Годфри подтянул на коленях тесные брюки, чтобы их не помять. Он пытливо смотрел на Энджелла.
— Не понимаю, какие такие права у Мак-Ноутона и его жены, чтобы всем заправлять. Леди В. говорила мне, что они мало чего получат; вся собственность и прочее перейдет к кому-то в Швейцарии. Так отчего меня выгнали, а их нет? Уж они там нахапают вещичек, будьте уверены. А кто поручится, что они не сопрут чего-нибудь моего?
Энджелл перестал ощупывать зуб. Нажал рычажок внутреннего телефона.

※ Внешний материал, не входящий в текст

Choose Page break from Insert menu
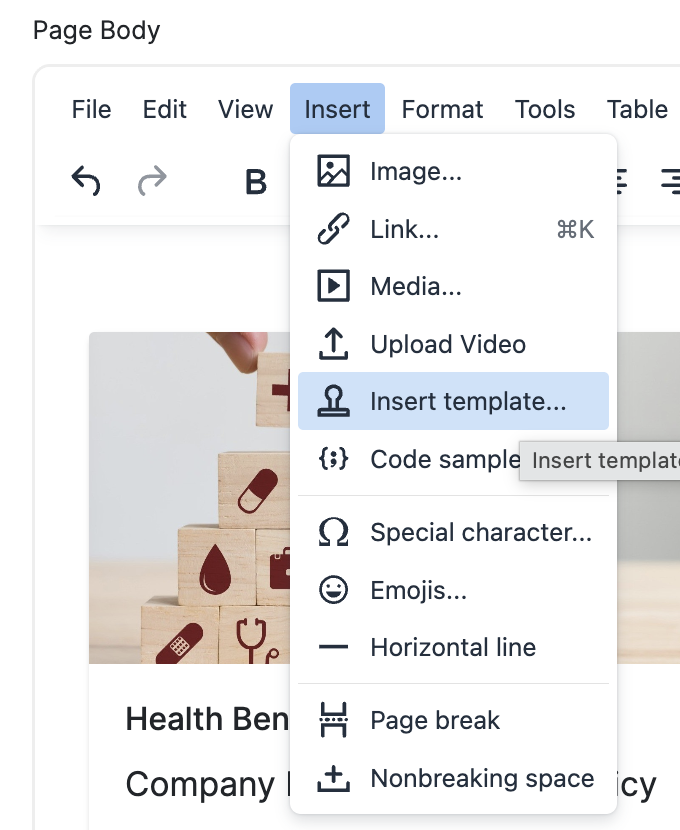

— Мисс Лок, позвоните, пожалуйста, мистеру Денхерсту и узнайте, не сможет ли он принять меня сегодня после трех или завтра утром до одиннадцати. Скажите, что у меня отломился кусочек пломбы.
— Хорошо, сэр.
Годфри продолжал:
— Раньше вы что-то не таким были. Тогда вам хотелось разузнать о леди Воспер. Ну и все прочее.
Энджелл пододвинул к себе настольный дневник.
— И еще, мисс Лок, принесите папку по делу Митчела Томаса. И немедленно сообщите мне, как только мистер Томас придет. — Он отключил телефон. — Меня не интересует этот разговор, Браун. Нам больше не о чем говорить.
— Как-то, правда, вы мне здорово подсобили, — сказал Годфри сквозь зубы. — Что верно, то верно. С Джудом Дэвисом у меня все в ажуре. Я теперь в списке легковесов. А как поживает ваша жена? Как миссис Энджелл?
Энджелл снял очки и начал их протирать. Это позволило ему не поднимать взгляда, но не уняло дрожи в пальцах. Уголком глаз он видел, как Годфри заложил ногу на ногу, — он был в коричневых замшевых ботинках. Легко можно себе представить выражение ненавистного лица. Маленький, похотливый, наглый, лживый, предательский подонок. Будь он трижды проклят. Чтоб ему провалиться, сгинуть, сгнить, сломать себе шею. Такого стоит убить, так убей его или найми убийцу…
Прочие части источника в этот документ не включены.